PROVIDED INFORMATION section start
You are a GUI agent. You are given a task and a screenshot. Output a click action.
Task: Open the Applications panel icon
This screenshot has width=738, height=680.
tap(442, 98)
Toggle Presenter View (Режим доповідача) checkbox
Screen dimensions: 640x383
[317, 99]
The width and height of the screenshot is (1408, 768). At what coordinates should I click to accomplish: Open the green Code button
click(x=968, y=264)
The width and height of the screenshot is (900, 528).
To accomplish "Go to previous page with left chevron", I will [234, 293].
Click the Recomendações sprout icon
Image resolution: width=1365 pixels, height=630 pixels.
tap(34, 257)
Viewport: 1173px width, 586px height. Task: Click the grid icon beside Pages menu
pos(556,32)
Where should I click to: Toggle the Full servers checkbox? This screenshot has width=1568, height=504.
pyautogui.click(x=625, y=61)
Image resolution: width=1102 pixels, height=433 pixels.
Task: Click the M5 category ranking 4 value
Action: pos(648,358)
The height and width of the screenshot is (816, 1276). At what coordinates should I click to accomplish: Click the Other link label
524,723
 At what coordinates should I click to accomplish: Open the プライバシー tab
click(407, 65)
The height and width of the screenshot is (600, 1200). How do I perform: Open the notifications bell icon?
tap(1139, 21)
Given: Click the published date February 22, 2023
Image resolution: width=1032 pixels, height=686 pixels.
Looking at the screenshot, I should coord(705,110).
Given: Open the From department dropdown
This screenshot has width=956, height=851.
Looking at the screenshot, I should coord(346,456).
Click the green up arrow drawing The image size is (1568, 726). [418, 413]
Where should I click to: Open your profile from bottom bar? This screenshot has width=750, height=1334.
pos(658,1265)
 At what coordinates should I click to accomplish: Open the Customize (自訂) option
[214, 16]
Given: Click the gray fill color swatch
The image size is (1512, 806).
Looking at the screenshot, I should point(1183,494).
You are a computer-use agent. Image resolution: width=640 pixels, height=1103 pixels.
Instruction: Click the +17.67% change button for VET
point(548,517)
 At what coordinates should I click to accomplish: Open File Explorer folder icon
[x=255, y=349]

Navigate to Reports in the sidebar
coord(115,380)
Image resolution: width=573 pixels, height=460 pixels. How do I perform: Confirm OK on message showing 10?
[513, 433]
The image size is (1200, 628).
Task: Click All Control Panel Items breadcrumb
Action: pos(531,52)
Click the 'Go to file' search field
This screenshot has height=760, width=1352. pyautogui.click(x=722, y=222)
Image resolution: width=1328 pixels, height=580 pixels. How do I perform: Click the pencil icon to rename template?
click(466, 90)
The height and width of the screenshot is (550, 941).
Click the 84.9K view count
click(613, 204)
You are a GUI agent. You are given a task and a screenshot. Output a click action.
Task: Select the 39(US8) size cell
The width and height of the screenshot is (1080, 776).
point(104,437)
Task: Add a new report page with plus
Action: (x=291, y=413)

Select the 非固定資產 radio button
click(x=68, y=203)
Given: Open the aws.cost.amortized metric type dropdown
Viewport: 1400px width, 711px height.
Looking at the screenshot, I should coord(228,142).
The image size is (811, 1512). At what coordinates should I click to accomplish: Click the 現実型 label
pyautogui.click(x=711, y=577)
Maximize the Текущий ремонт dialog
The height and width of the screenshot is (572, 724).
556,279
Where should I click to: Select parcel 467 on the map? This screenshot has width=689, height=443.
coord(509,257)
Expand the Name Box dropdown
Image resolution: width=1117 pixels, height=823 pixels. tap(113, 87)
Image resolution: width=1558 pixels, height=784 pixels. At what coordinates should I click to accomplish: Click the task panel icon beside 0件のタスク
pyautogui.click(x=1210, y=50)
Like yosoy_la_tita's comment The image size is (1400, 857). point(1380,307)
PROVIDED INFORMATION section end
Each record must be reproduced exactly. Keep every one.

§ **EXPECTED ANSWER**:
You are a GUI agent. You are given a task and a screenshot. Output a click action.
Task: Open the Applications panel icon
This screenshot has width=738, height=680.
tap(442, 98)
Toggle Presenter View (Режим доповідача) checkbox
Screen dimensions: 640x383
[317, 99]
The width and height of the screenshot is (1408, 768). At what coordinates should I click to accomplish: Open the green Code button
click(x=968, y=264)
The width and height of the screenshot is (900, 528).
To accomplish "Go to previous page with left chevron", I will [234, 293].
Click the Recomendações sprout icon
Image resolution: width=1365 pixels, height=630 pixels.
tap(34, 257)
Viewport: 1173px width, 586px height. Task: Click the grid icon beside Pages menu
pos(556,32)
Where should I click to: Toggle the Full servers checkbox? This screenshot has width=1568, height=504.
pyautogui.click(x=625, y=61)
Image resolution: width=1102 pixels, height=433 pixels.
Task: Click the M5 category ranking 4 value
Action: pos(648,358)
The height and width of the screenshot is (816, 1276). At what coordinates should I click to accomplish: Click the Other link label
524,723
 At what coordinates should I click to accomplish: Open the プライバシー tab
click(407, 65)
The height and width of the screenshot is (600, 1200). How do I perform: Open the notifications bell icon?
tap(1139, 21)
Given: Click the published date February 22, 2023
Image resolution: width=1032 pixels, height=686 pixels.
Looking at the screenshot, I should coord(705,110).
Given: Open the From department dropdown
This screenshot has width=956, height=851.
Looking at the screenshot, I should coord(346,456).
Click the green up arrow drawing The image size is (1568, 726). [418, 413]
Where should I click to: Open your profile from bottom bar? This screenshot has width=750, height=1334.
pos(658,1265)
 At what coordinates should I click to accomplish: Open the Customize (自訂) option
[214, 16]
Given: Click the gray fill color swatch
The image size is (1512, 806).
Looking at the screenshot, I should point(1183,494).
You are a computer-use agent. Image resolution: width=640 pixels, height=1103 pixels.
Instruction: Click the +17.67% change button for VET
point(548,517)
 At what coordinates should I click to accomplish: Open File Explorer folder icon
[x=255, y=349]

Navigate to Reports in the sidebar
coord(115,380)
Image resolution: width=573 pixels, height=460 pixels. How do I perform: Confirm OK on message showing 10?
[513, 433]
The image size is (1200, 628).
Task: Click All Control Panel Items breadcrumb
Action: pos(531,52)
Click the 'Go to file' search field
This screenshot has height=760, width=1352. pyautogui.click(x=722, y=222)
Image resolution: width=1328 pixels, height=580 pixels. How do I perform: Click the pencil icon to rename template?
click(466, 90)
The height and width of the screenshot is (550, 941).
Click the 84.9K view count
click(613, 204)
You are a GUI agent. You are given a task and a screenshot. Output a click action.
Task: Select the 39(US8) size cell
The width and height of the screenshot is (1080, 776).
point(104,437)
Task: Add a new report page with plus
Action: (x=291, y=413)

Select the 非固定資產 radio button
click(x=68, y=203)
Given: Open the aws.cost.amortized metric type dropdown
Viewport: 1400px width, 711px height.
Looking at the screenshot, I should coord(228,142).
The image size is (811, 1512). At what coordinates should I click to accomplish: Click the 現実型 label
pyautogui.click(x=711, y=577)
Maximize the Текущий ремонт dialog
The height and width of the screenshot is (572, 724).
556,279
Where should I click to: Select parcel 467 on the map? This screenshot has width=689, height=443.
coord(509,257)
Expand the Name Box dropdown
Image resolution: width=1117 pixels, height=823 pixels. tap(113, 87)
Image resolution: width=1558 pixels, height=784 pixels. At what coordinates should I click to accomplish: Click the task panel icon beside 0件のタスク
pyautogui.click(x=1210, y=50)
Like yosoy_la_tita's comment The image size is (1400, 857). point(1380,307)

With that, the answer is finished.